We have had stubborn goats...we do the rope around the rump Idea goathiker shared..we lift her front legs on the table while putting pressure on the rope..they jump right up as for kicking and dumping milk and laying down..we put a bucket upside down under the chest area so she cant lay down...we keep a large bucket handy and milk into a small bucket, dumping the milk in the other bucket often..so if she did kick, we dont loose the whole batch..if you have the help..you can have one person hold up her left front leg, and another hold up the back right leg while you milk her out...we often can do just once back leg but some times you need that front leg up. play soft music and start by singing to her and brushing her out...to train to jump on the table herself...bring her up a few times a day just to brush her and talk to her..a little grain, then let her go...
..hang in there!!


----------



## Goats Rock (Jun 20, 2011)

It's hard to want to be nice to a goat that you don't like! The more she acts up, the madder you get and then she acts up more. If you are truly at your wits end, maybe selling her would be better for you and her. 

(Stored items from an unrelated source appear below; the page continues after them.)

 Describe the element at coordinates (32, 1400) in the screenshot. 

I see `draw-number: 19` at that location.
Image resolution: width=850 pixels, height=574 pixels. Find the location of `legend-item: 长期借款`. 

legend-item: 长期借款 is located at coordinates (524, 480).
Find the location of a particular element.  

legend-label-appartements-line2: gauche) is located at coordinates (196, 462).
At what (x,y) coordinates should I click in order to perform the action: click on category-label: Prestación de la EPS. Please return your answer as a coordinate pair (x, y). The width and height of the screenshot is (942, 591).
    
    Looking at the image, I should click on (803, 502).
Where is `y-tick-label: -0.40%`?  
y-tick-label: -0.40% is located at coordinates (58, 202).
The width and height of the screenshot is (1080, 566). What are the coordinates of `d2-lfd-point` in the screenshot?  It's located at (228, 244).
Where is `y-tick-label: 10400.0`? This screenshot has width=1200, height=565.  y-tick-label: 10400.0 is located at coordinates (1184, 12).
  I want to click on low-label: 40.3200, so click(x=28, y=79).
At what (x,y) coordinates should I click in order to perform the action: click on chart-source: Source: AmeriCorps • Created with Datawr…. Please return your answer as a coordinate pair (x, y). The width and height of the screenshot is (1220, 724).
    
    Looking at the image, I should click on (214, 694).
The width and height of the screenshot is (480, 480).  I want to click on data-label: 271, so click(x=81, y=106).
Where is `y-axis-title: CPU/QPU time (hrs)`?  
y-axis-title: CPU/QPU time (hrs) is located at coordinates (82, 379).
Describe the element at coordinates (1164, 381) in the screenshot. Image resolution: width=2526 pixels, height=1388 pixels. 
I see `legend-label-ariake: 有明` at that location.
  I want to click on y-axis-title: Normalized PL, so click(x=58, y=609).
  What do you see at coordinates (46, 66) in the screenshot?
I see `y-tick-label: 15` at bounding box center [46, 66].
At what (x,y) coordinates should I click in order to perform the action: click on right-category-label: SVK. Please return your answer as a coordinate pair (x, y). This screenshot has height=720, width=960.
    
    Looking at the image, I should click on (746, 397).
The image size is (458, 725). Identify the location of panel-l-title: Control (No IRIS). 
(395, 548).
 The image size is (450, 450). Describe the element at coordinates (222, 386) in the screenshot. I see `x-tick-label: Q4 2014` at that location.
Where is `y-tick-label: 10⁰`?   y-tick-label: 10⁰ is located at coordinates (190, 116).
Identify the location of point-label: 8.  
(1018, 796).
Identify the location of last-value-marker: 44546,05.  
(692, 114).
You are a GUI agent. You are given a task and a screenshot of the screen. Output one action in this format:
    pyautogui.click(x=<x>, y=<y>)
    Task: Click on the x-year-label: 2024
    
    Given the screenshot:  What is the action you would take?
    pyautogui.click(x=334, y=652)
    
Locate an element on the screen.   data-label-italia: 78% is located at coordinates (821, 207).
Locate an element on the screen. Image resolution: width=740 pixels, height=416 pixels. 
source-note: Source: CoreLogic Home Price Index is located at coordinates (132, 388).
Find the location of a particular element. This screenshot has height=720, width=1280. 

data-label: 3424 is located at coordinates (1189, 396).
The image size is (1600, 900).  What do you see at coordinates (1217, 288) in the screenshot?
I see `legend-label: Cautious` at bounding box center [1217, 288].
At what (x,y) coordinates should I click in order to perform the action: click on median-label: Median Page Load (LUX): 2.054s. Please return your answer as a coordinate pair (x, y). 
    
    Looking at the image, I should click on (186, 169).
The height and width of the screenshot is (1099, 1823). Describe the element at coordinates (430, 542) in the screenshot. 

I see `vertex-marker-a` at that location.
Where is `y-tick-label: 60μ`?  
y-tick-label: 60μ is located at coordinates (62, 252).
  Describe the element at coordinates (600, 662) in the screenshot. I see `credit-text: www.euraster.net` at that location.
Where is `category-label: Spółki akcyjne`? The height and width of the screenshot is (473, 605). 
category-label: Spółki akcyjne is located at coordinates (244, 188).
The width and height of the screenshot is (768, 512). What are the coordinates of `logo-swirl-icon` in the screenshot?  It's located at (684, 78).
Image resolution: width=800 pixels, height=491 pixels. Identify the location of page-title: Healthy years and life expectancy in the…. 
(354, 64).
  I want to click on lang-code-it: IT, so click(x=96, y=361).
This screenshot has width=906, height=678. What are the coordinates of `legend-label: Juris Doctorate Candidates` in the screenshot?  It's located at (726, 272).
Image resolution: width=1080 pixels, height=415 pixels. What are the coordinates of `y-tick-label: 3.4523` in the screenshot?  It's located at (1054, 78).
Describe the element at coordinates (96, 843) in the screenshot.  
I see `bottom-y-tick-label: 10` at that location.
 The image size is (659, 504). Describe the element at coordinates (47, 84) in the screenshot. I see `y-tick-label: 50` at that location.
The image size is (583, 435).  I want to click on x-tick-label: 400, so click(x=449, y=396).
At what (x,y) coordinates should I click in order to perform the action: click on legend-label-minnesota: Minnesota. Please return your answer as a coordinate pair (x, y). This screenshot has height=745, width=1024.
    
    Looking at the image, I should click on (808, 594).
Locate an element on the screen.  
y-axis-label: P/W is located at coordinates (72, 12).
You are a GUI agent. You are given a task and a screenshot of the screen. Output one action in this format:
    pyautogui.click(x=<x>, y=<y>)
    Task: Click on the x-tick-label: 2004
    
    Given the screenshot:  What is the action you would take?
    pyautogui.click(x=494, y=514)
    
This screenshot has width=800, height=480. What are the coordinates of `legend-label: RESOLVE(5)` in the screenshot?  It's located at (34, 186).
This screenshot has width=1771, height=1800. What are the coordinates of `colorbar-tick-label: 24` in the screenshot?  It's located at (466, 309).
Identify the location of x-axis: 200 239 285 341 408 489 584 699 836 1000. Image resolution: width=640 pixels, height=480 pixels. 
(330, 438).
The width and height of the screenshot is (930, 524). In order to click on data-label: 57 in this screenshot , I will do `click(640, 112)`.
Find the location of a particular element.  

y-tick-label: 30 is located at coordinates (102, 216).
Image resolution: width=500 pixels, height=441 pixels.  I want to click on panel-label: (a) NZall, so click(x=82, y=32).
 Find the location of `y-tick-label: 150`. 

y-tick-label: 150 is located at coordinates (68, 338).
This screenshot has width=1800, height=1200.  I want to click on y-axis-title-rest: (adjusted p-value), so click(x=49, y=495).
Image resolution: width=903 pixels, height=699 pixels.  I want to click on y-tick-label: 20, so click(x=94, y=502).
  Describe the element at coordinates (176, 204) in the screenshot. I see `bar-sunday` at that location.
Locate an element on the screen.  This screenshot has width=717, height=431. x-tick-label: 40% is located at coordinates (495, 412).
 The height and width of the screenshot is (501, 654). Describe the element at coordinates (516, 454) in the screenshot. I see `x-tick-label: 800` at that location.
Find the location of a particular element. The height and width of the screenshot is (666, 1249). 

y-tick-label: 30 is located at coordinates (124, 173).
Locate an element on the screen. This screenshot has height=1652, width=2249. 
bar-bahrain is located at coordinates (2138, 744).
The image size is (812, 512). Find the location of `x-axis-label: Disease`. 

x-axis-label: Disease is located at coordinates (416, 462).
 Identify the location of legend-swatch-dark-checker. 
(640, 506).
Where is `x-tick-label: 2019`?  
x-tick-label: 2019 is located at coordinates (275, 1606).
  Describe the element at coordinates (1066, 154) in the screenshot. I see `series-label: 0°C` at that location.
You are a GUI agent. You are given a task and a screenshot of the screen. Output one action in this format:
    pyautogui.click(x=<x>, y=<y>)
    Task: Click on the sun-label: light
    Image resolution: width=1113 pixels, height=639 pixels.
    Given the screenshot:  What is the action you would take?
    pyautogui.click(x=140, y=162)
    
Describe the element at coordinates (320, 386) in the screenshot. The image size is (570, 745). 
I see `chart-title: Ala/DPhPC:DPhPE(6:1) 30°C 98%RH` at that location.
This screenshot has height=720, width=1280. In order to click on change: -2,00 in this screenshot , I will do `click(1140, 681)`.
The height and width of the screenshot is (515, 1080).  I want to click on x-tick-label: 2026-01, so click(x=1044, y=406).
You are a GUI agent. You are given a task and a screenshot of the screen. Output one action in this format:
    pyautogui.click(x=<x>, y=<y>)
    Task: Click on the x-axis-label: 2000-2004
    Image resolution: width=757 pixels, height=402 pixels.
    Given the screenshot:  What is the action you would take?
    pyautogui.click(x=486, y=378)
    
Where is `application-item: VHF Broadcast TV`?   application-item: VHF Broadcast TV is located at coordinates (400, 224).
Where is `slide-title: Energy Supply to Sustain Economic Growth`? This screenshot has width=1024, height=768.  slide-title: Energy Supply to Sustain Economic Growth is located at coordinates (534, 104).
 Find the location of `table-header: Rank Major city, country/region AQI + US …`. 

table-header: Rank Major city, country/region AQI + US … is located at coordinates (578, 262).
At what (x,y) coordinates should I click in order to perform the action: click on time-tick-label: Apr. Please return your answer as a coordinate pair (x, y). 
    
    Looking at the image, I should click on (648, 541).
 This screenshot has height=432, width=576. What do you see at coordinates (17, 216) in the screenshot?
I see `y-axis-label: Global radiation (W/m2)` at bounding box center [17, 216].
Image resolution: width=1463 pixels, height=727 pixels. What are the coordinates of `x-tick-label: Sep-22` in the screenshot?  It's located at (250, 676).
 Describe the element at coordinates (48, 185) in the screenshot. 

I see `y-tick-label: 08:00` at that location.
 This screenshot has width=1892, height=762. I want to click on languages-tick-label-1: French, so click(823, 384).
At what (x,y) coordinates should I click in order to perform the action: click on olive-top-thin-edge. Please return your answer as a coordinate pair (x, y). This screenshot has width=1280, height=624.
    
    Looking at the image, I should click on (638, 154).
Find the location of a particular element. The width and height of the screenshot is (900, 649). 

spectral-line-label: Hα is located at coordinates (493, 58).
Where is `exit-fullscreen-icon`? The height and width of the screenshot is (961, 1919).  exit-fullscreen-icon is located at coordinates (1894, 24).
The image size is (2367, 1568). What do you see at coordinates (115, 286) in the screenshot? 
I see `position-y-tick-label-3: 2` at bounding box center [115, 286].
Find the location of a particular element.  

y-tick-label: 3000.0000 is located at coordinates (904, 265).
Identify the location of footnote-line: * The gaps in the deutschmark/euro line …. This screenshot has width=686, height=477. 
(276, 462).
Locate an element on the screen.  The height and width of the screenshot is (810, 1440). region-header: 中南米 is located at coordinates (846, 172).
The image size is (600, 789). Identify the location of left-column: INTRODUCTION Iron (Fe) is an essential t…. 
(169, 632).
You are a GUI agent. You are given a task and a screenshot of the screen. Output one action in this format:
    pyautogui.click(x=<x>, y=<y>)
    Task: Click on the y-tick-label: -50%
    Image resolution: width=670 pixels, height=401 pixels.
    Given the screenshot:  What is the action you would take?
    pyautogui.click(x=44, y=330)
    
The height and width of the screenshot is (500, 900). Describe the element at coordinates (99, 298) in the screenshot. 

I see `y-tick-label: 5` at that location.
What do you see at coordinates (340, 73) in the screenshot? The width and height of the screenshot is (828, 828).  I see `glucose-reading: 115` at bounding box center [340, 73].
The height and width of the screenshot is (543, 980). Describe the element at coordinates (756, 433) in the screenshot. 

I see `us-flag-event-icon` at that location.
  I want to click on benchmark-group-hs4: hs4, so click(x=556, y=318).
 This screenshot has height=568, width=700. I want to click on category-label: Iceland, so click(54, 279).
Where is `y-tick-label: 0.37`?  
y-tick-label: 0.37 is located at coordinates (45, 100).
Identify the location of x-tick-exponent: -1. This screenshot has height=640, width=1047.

There are some goats that you just won't like, just like you don't care to be around certain people. Someone else may love this goat. There are other does out there that you will have a better time with. Anyone that has ever had a number of goats will have run across that "one" that just needs to be out of that person's life!


----------



## camooweal (Jun 27, 2015)

I'll stick my neck out here! What thoughts/pictures do you have in your mind while handling this goat? Images of her refusing to get on the stand, of her kicking and striking etc? Misbehaving in general? Animals are good mind-readers and if you have an image in your mind of her refusing to get on the stand she may well be 'seeing' that so behaving accordingly. Instead, get an image in your mind of her stepping up on the stand, then of her standing quietly when there and then of not kicking while being miked.

I have an interest in animal communication and we had a young Jersey (first lactation) about five years ago who would kick and kick, leg-roped, bailed-up etc. I said to my husband that he should get an image in his mind of this cow NOT kicking but standing while being milked. He had a laugh at the idea but tried it anyway and said that she had kicked a whole lot less!

We have a yearling Nubian, Dusty, who doesn't like close contact but last summer while topping up their water trough, she came and obviously wanted a drink there and then but I was there at the water too. One of us had a problem!!! While looking at her I got a picture in my mind of her walking up and getting a drink while I stood there. I talked quietly to her at the same time and I don't know who was most surprised ... me that she came for a drink or her that she'd come close enough to get a drink! About three weeks ago I noticed her looking at me from about five feet away so I got a picture in my mind of her coming to me to sniff my hand and after a couple of minutes, young Dusty did just that! 

camooweal


----------



## catharina (Mar 17, 2016)

Just like human kids, this goat needs consequences every single time she misbehaves. I like spray bottles because I think it's more effective than hitting them & doesn't feed my angry feelings the way hitting would. Just holding the spray bottle now creates the "instant halo" effect on my buck! I rarely need to actually spray him anymore. He just has to see the bottle. Goats are smart & they really really hate water. If she doesn't hate water enough you can use half vinegar. Keep spray bottles handy at all times so that you can correct her immediately so she knows what she did wrong. & always say NO sharply & firmly when spraying her. Really special treats in the milk stand are very important. Try using a deeper bowl or bucket to hold them so that she can only get her head in there if her whole body is up on the stand. Ours would try to cheat & get them without getting on the stand all the way.

Good luck--& if things stay bad then I agree with the others-replace her.


----------